28.姉さんの涙

「どうしたんだい」

 店じまいを始めた戸祭とまつりに声をかけられ、泣いていたかつらは我に返った。

「い、いえ。失礼します」

 かつらは慌てて立ち上がると、たかしの手紙を肩掛けカバンに突っ込み、三角巾と前掛けをつけたまま外に飛び出す。

「ただ事じゃねえな」

 残された空のお椀を持ち上げると、戸祭はつぶやいた。


 いつもの家までの帰り道、かつらの脳裏には隆の文章が焼き付いて消えなかった。街灯の明かりがにじんで見える。

(あの廣本ひろもとさんが隆さんの上官だった。隆さんたちは軍の命令で見捨てられた。隆さんが生きて帰ってきたことで、全てが明らかになる。廣本さんはそれを恐れていたから隆さんを「亡霊」と呼んだのかもしれないわ。

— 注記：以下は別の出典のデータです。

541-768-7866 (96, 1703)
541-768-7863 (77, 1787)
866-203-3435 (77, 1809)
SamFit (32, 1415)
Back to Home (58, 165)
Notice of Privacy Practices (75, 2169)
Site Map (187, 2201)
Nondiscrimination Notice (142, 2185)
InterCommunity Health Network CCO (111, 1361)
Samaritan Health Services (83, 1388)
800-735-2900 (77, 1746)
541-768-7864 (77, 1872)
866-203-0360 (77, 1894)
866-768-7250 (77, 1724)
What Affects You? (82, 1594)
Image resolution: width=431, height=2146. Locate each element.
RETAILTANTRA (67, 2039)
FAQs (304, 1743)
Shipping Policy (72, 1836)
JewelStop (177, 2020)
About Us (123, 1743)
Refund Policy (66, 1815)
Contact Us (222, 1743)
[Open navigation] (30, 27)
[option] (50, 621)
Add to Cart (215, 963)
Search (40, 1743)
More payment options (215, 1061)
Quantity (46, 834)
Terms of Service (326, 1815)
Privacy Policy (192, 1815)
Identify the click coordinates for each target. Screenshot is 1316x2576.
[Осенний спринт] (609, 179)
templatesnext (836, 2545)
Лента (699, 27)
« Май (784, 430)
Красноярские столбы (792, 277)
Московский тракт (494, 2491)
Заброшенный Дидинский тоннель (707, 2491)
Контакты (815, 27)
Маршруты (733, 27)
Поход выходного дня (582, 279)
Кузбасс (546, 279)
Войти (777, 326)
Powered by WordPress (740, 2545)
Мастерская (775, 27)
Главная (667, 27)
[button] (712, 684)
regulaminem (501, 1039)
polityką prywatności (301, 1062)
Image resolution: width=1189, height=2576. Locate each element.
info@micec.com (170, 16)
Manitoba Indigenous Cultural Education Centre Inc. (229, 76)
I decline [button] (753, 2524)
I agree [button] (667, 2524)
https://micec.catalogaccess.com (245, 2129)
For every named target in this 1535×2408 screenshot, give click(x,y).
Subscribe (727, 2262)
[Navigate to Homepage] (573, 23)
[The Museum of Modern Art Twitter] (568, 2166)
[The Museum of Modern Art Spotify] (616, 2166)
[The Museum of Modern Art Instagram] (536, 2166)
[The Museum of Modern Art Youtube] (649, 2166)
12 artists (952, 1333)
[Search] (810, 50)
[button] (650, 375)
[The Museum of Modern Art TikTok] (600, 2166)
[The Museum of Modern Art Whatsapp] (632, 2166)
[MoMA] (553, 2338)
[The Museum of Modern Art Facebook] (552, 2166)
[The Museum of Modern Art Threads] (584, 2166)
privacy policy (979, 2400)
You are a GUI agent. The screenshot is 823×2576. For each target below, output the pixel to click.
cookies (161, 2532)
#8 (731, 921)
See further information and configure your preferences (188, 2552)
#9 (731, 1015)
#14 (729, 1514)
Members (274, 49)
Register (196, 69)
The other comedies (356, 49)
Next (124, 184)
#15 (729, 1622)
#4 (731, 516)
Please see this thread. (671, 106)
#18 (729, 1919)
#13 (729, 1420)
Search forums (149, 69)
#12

 隆さんは廣本さんから逃げようとしたけど立ち向かおうとしている。私たちのために、そして自分の過去を超えるために。私は隆さんに何ができるの? ただ「まつり」で待つことしかできないの?)

 かつらはうまや橋に向かって歩きながら、あの日の隆の申し出を思いだしていた。

(康史郞こうしろうがいなかったら、私は隆さんの申し出を受けていたかもしれない。隆さんは待ってくれると思ったから断ったのにあんなことになるなんて。もし永遠に隆さんに会えなかったら一生後悔するわ。いえ、もう後悔してる)

 かつらは自分の心に生まれた感情を整理できずにいた。


 横澤よこざわ家にたどり着いたかつらは、泣きはらした顔を洗うために台所に向かう。そこで自分が三角巾と前掛けをつけたままであることにようやく気づいた。

(駄目ね、こんな顔じゃ康史郞にばれちゃうわ)

 かつらは顔を洗うと、顔を拭いた前掛けを水道の水に浸して堅く絞った。


「おかえり」

 ドアを開けた康史郞は、かつらの雰囲気がいつもと違っているのに気づいた。前髪が濡れ、まぶたが赤みを帯びている。

「姉さん、何かあったの」

「なんでもないわ」

 かつらは部屋に上がると洗濯ひもに前掛けを干し、着替えて布団を敷き始めた。慌てて康史郞も自分の布団を敷き始める。

「今日はちょっと疲れたからもう寝るわね」

 康史郞は布団を敷くかつらを見て、昨夜の悪夢から覚めた後、かつらがうなされていたことを思いだした。思い切って尋ねてみる。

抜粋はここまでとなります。